Now because there is this distress of getting too many kidneys to the liver patients, there are many groups, like O'Riordan and also Pratima that have tried to identify risk factors in patients that require a liver transplant, and may have some level of kidney dysfunction that will require a kidney transplant for survival. And this is just to mention to you that this is Pratima's calculator that can be accessed in this website, where there are many elements of the ones we discuss in the Ojo study. Race, hepatitis C, diabetes, creatinine, the need for dialysis, is put all together in this mathematical equation, to determine what is the risk of the liver transplant patient to develop a kidney disease that will require transplantation.

I have never seen this used in any of the evaluations that we as nephrologists placed in our charts. And I'm trying to see if we can make the new fellows to look at this a little bit differently, and utilize what we ourselves have developed at the university. And this is confirmed, again, when you look at liver transplants.

The majority of candidates for liver transplantation had an EGFR less than 30. They require dialysis, as we mentioned before, and they have all these risk factors also included in the formula that predispose to kidney disease, OK.

So what the first assessment-- we went over that already. The main issue is going to be how we're going to estimate the glomerular filtration rate. Are we going to use a prediction equation, or are we going to use a measurement of the EGFR?

And when we get to prediction equations, there are many types of prediction equations, the most common being the MDRD-4 So there is also an MDRD-6 and a CKD-EPI. So which is the formula utilized at the University of Michigan to report EGFR? Do you guys know? The best, EGFR-MRD-4, OK.
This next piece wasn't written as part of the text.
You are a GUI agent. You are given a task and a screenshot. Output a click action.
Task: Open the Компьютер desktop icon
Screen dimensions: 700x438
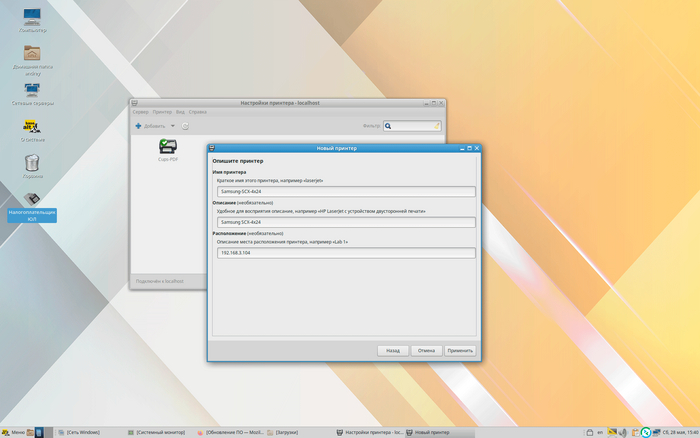coord(32,17)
And why it's the best? This is a study from the French that was published about four years ago. I do not know if you are like nephrologists. Nephrologist love the French. So they did an interesting study, which is similar to what the Mayo group in Rochester has done, comparing prediction equations with actually measured kidney function, by using iothalamate.

And one of the things to consider if you're going to tell me your patient has an EGFR of 30 by MDRD-4, you need to be aware that this equation overestimates kidney function in your patient with liver disease. So it's very likely that although it looks 30, it's closer to 25.

So having that concept in mind, this is part of the recommendations that Levitsky and several hepatologists presented as the guidelines for evaluation of kidney disease from the ASB. And one of them is obviously, to utilize the MDRD, or if you want to be more fancy or fancier, the CKD-EPI. For us, the MDRD-4 will work very well for the best assessment of kidney function. There are other methods-- the cystatin C, the iothalamate-- but the majority of programs, including ours, have some difficulties interpreting the GFR measurements that we get with iothalamate, including the Mayo Clinic, where they have perhaps one of the largest experience using this.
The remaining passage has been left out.